Für mich eine sehr willkommene Verknüpfung, da ich schon 2017 von Passath nicht nur
wesentliche Anregungen übernommen hatte, sondern auch das vorjährige Kunstsymposion nach
einer Arbeit von ihm benannt habe: Artist Is Obsolete".
In der Kunst sind Strategien und
Verfahrensweisen spielerischer Art nicht nur zulässig, sondern unverzichtbar im
Repertoire der möglichen Modi. In anderen Lebens- und Arbeitsbereichen gilt das für
Erwachsene als verpönt. Da wäre also einerseits über Strategien der Kunst zu reden,
andrerseits darüber, daß es seit dem Dreißigjährigen Krieg eine gut
dokumentierte Geschichte einer Disziplinierung der Bevölkerung gibt. Dieses
Großereignis, im Haus Habsburg unter der Flagge der Gegenreformation, dürfte in sozialen
und mentalitätsgeschichtlichen Konsequenzen bis in die Gegenwart nachweisbar sein.
Andere Markierungen finden wir in der
Renaissance, wo allerhand eifrige Sekretäre sich ihren Fürsten mit Denkschriften
angedient haben, die zu einem guten Teil stets auch der Disziplinierung des Pöbels
gewidmet waren.
Das reicht dann bis in die Lebenswelt meiner
Großeltern, als noch das Heer als Schule der Gesellschaft verstanden wurde und
der Typus Soldatischer Mann als Ideal galt. Der Faschismus hätte ohne solche
Konzepte nichts werden können.
Dazu paßt die fast schon hysterische
Intellektuellenfeindlichkeit der Nazi-Kanaillen, die in zeitgemäßen Varianten gerade
wieder Feste feiert. Da ist es nur konsequent, daß ich selbst in meinem Milieu Kunst- und
Kulturschaffender oft die Gelegenheit habe, das Attribut "abgehoben"

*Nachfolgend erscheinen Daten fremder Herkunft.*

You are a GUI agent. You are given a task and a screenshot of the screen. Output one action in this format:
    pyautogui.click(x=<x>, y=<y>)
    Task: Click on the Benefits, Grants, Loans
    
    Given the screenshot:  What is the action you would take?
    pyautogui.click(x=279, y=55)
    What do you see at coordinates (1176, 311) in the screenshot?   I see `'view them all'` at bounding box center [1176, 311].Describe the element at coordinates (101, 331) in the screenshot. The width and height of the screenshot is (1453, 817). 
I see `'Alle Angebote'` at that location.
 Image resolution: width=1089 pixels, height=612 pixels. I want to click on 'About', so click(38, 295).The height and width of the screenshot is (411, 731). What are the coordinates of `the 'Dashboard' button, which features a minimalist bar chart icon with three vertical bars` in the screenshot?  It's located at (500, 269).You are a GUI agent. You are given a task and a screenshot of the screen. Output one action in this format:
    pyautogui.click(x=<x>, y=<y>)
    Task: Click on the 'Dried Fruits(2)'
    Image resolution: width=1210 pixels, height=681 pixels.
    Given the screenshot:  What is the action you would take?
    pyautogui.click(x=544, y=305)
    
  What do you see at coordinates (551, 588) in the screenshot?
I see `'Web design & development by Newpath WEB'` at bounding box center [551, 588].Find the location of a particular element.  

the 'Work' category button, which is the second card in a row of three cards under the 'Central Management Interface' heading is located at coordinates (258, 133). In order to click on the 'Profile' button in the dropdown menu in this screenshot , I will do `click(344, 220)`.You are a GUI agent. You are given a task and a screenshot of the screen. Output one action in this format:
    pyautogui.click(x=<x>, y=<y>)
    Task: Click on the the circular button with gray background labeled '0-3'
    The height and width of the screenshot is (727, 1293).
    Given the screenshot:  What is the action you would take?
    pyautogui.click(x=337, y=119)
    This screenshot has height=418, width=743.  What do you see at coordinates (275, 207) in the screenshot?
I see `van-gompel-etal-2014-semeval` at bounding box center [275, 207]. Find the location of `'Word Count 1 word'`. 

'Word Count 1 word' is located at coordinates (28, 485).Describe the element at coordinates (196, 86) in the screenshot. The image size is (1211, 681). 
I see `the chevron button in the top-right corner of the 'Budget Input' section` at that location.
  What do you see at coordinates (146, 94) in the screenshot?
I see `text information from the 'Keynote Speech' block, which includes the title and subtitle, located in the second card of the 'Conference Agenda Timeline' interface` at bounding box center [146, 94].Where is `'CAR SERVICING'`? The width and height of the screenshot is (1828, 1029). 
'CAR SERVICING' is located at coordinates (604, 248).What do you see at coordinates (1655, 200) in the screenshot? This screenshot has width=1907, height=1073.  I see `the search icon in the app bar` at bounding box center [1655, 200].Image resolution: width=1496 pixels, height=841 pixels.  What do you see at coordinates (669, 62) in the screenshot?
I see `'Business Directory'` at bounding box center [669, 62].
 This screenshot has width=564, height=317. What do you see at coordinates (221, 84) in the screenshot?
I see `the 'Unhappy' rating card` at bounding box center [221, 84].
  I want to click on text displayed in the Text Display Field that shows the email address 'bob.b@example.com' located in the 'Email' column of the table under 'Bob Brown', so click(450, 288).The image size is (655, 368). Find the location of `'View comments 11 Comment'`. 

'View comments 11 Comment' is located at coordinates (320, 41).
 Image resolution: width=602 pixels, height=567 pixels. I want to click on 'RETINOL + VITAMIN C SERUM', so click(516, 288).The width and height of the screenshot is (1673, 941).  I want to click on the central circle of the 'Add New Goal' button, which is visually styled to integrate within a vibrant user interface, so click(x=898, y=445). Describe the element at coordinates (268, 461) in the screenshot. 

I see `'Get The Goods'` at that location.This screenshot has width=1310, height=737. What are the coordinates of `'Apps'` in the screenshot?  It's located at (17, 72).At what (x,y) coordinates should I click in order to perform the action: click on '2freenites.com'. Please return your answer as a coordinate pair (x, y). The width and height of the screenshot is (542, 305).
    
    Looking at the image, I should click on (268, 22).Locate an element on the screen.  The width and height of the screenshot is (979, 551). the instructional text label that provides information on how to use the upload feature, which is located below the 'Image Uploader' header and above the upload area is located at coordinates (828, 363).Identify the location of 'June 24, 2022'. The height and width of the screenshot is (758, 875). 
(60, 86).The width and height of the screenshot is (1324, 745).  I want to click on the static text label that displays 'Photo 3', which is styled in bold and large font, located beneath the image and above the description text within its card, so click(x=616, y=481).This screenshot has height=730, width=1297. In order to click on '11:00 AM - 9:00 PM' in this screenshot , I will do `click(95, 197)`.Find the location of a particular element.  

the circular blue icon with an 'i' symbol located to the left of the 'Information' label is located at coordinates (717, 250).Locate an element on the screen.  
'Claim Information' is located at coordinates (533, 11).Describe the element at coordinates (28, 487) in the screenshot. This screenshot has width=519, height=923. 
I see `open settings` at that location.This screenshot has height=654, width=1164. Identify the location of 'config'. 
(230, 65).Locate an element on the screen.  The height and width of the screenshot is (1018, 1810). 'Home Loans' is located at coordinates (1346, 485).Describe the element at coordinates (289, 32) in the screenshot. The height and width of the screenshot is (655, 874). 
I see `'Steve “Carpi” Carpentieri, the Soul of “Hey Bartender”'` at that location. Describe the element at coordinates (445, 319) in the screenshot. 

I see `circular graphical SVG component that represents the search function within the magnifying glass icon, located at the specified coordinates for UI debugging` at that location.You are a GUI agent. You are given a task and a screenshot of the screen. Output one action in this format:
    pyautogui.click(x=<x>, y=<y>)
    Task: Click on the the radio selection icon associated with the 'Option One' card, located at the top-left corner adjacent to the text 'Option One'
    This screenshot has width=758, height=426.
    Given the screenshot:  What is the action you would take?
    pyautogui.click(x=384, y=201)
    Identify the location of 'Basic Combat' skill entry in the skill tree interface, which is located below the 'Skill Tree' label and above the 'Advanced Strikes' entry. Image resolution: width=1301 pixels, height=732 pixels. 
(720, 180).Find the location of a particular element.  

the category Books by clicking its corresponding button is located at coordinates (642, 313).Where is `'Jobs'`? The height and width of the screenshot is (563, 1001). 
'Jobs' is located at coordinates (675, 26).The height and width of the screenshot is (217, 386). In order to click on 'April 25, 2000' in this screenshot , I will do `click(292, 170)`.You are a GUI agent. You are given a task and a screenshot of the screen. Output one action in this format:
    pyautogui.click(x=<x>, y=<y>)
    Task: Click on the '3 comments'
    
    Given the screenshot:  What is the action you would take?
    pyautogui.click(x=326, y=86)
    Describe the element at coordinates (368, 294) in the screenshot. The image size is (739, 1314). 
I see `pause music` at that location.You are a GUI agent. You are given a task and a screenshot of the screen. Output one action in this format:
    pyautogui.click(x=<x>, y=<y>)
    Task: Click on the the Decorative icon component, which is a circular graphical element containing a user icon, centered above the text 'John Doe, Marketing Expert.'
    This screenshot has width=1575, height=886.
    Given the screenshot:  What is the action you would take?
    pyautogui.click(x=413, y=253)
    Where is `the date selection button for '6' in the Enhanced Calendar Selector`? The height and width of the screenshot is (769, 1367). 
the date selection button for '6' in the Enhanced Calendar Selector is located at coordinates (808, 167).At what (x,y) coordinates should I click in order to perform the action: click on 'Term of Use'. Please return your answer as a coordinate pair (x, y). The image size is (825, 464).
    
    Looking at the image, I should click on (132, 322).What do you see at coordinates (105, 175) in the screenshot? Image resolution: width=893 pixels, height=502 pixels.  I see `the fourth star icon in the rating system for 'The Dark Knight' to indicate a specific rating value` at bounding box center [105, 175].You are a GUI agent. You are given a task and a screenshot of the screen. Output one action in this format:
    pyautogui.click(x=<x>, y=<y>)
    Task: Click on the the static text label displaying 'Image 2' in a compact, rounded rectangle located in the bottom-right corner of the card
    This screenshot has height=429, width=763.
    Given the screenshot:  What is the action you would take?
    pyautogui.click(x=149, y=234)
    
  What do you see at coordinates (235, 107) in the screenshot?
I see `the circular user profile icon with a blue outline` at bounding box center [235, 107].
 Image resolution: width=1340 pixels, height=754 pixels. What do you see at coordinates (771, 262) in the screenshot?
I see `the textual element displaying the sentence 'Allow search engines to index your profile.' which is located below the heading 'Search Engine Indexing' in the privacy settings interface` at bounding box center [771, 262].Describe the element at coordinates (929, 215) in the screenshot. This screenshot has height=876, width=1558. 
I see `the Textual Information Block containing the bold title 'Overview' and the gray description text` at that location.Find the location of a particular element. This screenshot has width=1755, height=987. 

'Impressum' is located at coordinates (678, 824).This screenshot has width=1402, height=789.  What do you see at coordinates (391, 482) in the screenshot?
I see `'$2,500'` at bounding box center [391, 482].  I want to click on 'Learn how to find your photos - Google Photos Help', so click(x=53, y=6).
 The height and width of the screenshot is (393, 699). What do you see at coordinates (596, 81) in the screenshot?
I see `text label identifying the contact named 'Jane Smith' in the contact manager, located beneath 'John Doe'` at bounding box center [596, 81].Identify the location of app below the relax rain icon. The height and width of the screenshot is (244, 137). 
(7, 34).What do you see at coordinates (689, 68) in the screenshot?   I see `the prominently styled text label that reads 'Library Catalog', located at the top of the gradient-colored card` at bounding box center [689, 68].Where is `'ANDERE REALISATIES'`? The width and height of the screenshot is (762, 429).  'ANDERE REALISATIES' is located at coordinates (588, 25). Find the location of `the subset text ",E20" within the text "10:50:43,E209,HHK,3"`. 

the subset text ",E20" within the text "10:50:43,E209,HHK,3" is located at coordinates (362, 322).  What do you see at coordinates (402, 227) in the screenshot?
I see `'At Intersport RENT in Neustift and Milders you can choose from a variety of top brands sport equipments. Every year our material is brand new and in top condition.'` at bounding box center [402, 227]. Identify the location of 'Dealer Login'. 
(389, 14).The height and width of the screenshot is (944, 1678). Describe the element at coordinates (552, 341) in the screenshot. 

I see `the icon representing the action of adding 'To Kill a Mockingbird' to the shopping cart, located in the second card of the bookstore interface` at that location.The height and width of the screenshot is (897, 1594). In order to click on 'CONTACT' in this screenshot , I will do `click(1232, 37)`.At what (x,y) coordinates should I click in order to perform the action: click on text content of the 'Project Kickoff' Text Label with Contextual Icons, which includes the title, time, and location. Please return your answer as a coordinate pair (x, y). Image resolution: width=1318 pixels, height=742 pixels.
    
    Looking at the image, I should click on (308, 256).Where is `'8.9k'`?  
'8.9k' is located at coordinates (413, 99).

oder "arrogant" zu kassieren. Wissenserwerb, also ein Prozeß, der von
Mühen und Zeitaufwand handelt, ist vielen Menschen suspekt, vor allem aber lästig. Da
wird lieber gefühlt, empfunden und es geht wieder ein Raunen durch die Debatten.
Georg Kurtz
Gängiger Modus: "Du verstehst nicht,
was ich sagen will." "Doch! Aber ich stimme dir nicht zu." "Nein, du
verstehst mich nicht." Das "Scheindemokratische" setzt sich auch in
meinem Umfeld durch. Offiziell besteht Meinungsfreiheit und es sollte gelten: Nennen sie
ihre Gründe! Praktisch wird dann aber Dissens als Affront gewertet, der meist
entsprechend geharnischte Antwort erfährt. (Dabei könnte man auch Dissens als anregend
erleben.)
In Nischen geht es auch anders. Ich war einen
guten Teil des letzten Wochenendes mit Georg Kurtz unterwegs, der in Gleisdorf als praktischer Arzt tätig
ist. Wir hatten reichlich Gelegenheit, interessante Fragen zu erörtern. Nun handelt sein
Metier nicht von Kunst, aber von Kunstfertigkeit. Und da wie dort sind Wissenserwerb,
Praxis, Erfahrung, aber offenbar auch etwas Spielerisches unverzichtbar. Daß Kurtz,
nebenbei bemerkt, Kunstliebhaber ist, überrascht nun nicht. Beide Metiers schöpfen
teilweise aus den gleichen Quellen und nutzen in manchen Momenten mutmaßlich auch gleiche
Methoden.
Die Conditio humana ist der
Schnittpunkt. Wenn ich also derzeit darüber nachdenke, was denn aktuelle Positionen der
Kunst seien und welche Bedingungen das verlangen würde, kann ich auf die Verständigung
mit Menschen anderer Metiers nicht verzichten.